基本手当は離職の日以前2年間に雇用保険の被保険者であった期間が通算12か月以上ある場合(倒産等や会社都合の解雇等による場合は離職日前1年間に被保険者期間が6か月以上ある場合)に支給され、失業手当とも呼ばれています。
基本手当は次のように支給されます。
①賃金日額を算出⇒②基本手当の日額を決定⇒③所定給付日数を限度に支給
1.賃金日額
賃金日額とは、離職前の1生活費当りの賃金額に相当するもので、原則的に次の様に計算します。
「雇用保険の被保険者としての最後の6か月間の賃金総額÷180」
(賃金総額からは臨時に支払われる賃金や3か月超の期間ごとに支払われる賃金は除きます)
2.基本手当の日額
基本手当の日額は、実際に支給される1日あたりの額であり、「賃金日額×一定の率」で算定します。この一定の率は、60歳未満の場合は80/100~50/100の範囲、60歳以上の場合は80/100~45/100の範囲で定められます。
「一定の率」は賃金日額が低い程、高くなります。
3.所定給付日数
所定給付日数は基本手当の支給限度日数のことです。
一般の受給資格者は、被保険者期間が10年未満の場合90日、20年未満の場合120日、20年以上の場合150日が支給限度日数となります。
倒産や会社都合により退社された方は支給限度日数が年齢、被保険者期間別に次のようになります。
1年未満 | 5年未満 | 10年未満 | 20年未満 | 20年以上 | |
30歳未満 | 90日 | 90日 | 120日 | 180日 | ー |
35歳未満 | 90日 | 120日 | 180日 | 210日 | 240日 |
45歳未満 | 90日 | 150日 | 180日 | 240日 | 270日 |
60歳未満 | 90日 | 180日 | 240日 | 270日 | 330日 |
65歳未満 | 90日 | 150日 | 180日 | 210日 | 240日 |
以上の通り、失業手当は離職前6か月間の賃金と、被保険者期間を確認することで算出することが出来ます。

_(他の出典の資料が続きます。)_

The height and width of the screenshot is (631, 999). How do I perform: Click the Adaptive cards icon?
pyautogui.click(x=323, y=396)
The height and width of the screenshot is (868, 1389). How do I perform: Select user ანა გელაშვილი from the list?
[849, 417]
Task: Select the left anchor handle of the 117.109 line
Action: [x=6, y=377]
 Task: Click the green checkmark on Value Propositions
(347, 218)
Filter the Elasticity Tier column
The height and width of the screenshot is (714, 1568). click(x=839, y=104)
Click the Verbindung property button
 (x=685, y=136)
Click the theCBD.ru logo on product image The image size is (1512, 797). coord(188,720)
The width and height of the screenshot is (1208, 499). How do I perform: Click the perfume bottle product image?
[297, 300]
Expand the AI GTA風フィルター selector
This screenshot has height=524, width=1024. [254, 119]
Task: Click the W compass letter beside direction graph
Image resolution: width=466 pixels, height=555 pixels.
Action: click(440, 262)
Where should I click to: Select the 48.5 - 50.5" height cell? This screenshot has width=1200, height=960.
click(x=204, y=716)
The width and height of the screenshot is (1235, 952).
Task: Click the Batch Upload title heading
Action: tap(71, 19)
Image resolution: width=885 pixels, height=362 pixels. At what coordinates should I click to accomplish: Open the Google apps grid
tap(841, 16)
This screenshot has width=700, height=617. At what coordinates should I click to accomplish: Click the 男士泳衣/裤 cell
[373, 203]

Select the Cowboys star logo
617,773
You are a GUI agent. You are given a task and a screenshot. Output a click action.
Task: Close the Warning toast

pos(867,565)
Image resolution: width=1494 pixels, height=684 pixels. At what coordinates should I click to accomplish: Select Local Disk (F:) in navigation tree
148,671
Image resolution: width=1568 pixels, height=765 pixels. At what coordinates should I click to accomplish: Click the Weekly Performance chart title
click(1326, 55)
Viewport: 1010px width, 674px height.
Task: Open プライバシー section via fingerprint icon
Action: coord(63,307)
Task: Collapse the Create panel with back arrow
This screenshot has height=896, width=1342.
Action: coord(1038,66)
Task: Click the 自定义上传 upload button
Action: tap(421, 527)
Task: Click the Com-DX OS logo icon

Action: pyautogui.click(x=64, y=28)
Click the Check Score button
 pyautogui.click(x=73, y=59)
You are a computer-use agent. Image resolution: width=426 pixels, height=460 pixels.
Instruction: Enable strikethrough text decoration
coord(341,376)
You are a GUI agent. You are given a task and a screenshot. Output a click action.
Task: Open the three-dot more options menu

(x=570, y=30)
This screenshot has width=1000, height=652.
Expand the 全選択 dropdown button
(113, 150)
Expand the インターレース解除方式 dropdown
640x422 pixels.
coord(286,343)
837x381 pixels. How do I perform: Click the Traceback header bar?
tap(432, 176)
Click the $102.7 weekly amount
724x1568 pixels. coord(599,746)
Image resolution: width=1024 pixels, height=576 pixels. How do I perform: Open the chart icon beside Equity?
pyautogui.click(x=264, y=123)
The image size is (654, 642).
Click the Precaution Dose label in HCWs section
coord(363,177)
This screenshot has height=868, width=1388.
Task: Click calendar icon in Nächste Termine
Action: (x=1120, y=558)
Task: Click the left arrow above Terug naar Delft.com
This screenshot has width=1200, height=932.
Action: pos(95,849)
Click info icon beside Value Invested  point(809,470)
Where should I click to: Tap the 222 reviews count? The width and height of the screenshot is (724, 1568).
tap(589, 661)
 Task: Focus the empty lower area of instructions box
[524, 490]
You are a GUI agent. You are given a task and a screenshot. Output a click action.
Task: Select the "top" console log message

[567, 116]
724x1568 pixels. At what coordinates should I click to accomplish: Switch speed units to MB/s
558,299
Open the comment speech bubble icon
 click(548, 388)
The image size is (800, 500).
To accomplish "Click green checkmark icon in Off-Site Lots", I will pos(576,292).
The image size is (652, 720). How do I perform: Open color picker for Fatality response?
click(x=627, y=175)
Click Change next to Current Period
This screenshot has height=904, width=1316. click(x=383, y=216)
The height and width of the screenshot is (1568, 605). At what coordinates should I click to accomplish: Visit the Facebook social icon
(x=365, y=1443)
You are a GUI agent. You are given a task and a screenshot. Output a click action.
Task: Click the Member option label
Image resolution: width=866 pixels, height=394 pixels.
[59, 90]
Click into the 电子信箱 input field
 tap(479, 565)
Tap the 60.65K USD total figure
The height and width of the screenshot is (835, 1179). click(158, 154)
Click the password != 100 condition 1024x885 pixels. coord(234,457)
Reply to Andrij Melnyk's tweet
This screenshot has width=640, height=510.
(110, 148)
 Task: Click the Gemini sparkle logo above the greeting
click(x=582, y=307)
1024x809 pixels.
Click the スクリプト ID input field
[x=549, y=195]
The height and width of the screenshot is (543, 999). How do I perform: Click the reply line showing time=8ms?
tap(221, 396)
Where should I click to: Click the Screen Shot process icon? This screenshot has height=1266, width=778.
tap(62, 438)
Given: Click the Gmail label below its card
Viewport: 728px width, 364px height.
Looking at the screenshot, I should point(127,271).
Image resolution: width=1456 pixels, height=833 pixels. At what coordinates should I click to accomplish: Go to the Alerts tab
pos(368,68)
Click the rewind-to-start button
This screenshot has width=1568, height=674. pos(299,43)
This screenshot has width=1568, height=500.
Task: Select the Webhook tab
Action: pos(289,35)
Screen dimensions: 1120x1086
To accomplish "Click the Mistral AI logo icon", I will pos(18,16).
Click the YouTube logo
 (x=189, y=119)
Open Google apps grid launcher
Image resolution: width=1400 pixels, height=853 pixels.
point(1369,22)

その他、基本手当(失業手当)はハローワークで求職の申込をし、失業の認定を受けてから7日間の待期期間を経てからでないと支給されないこと、自己都合による退職の場合等は待期期間後、最長3か月給付されない(給付制限)期間があることは認識しておく必要があります。
転職や退職は人生の大きな岐路です。ご検討される際は基本給付のことも加味しておくことをお勧めします。